Intensity Modulated Radiation Therapy (IMRT) with concurrent chemotherapy for Anal Cancer – Retrospective study evaluating toxicity profile and response rates
Year: 2012
Session type: Poster / e-Poster / Silent Theatre session
Background
Concurrent chemoradiation for the treatment of anal cancer has been established to result in long term disease free survival and sphincter preservation in a majority of patients. Conformal radiotherapy delivered using ACT2 protocol reports 61% grade3/4 non-haematological toxicity (James et al ASCO 2010). This is a retrospective analysis of patients treated with IMRT delivered using ACT2 schedule at the Royal Marsden Hospital Sutton evaluating the toxicity profile and response rates.
Method
24 patients were treated with IMRT and concurrent chemotherapy (MMC 12mg/m2 and daily capecitabine 1250mg/m2) between November 2010 and May 2012. 30.6 Gy over 17 fractions to the pelvis was delivered as aninverse planned5 field IMRT for phase 1 treatment with an additional 19.8Gy over 11 fractions given as a conformally planned phase 2 boost to the tumour and any involved nodes. Toxicities were graded according to the CTC AE version 4.0.
Results
Median age of patients was 56 (range 40-84) years with a majority being females (70.8%).
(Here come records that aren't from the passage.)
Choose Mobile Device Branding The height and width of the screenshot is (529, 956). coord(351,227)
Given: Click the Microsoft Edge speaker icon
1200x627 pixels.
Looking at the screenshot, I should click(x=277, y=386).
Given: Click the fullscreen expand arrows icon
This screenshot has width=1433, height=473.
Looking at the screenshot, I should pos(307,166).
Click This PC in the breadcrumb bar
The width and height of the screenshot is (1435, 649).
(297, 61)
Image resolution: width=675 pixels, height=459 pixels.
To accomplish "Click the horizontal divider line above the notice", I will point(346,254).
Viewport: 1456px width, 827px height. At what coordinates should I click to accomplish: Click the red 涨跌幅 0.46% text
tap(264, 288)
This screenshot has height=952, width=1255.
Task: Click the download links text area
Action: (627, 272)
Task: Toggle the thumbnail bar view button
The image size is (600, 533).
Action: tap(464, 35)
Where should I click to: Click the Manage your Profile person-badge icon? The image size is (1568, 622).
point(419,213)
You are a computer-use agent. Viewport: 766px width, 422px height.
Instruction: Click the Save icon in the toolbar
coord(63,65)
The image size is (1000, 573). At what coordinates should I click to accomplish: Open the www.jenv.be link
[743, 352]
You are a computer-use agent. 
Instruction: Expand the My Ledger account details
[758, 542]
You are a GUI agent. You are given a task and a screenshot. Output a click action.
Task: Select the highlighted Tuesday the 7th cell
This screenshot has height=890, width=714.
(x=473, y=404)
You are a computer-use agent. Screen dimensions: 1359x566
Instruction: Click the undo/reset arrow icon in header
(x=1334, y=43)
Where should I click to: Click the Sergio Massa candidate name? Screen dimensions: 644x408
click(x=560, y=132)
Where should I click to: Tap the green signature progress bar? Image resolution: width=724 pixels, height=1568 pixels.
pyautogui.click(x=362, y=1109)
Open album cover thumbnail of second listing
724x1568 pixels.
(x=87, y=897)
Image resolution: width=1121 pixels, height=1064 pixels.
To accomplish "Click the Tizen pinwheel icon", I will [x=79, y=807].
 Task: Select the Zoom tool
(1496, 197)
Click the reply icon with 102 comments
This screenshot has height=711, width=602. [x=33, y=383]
Two were HIV positive. Three patients had a defunctioning procedure prior to treatment. 7(29.1%) patients were either T3/T4 or N1/2. Only one required radiotherapy treatment interruption and 3 (12.5%) needed admission for symptom control. All patients completed prescribed radiotherapy. Chemotherapy breaks were necessary in 7(21.9%) patients.14 (58.3%) and 6 (25%) patients experienced G2 and G3 acute skin toxicity respectively. 5(20.8%) and 4(16.7%) of patients experienced G2 and G3 acute GI toxicities. GU toxicity was minimal. 2 patients had grade3 neutropenia. Response at 3 months was evaluable for 19 patients with 84.2% having a complete response clinically and radiologically.
Conclusion
IMRT with concurrent chemotherapy appears well tolerated and effective in the management of anal cancer. The lack of haematological toxicity could be explained by low superior field border therefore sparing bone marrow.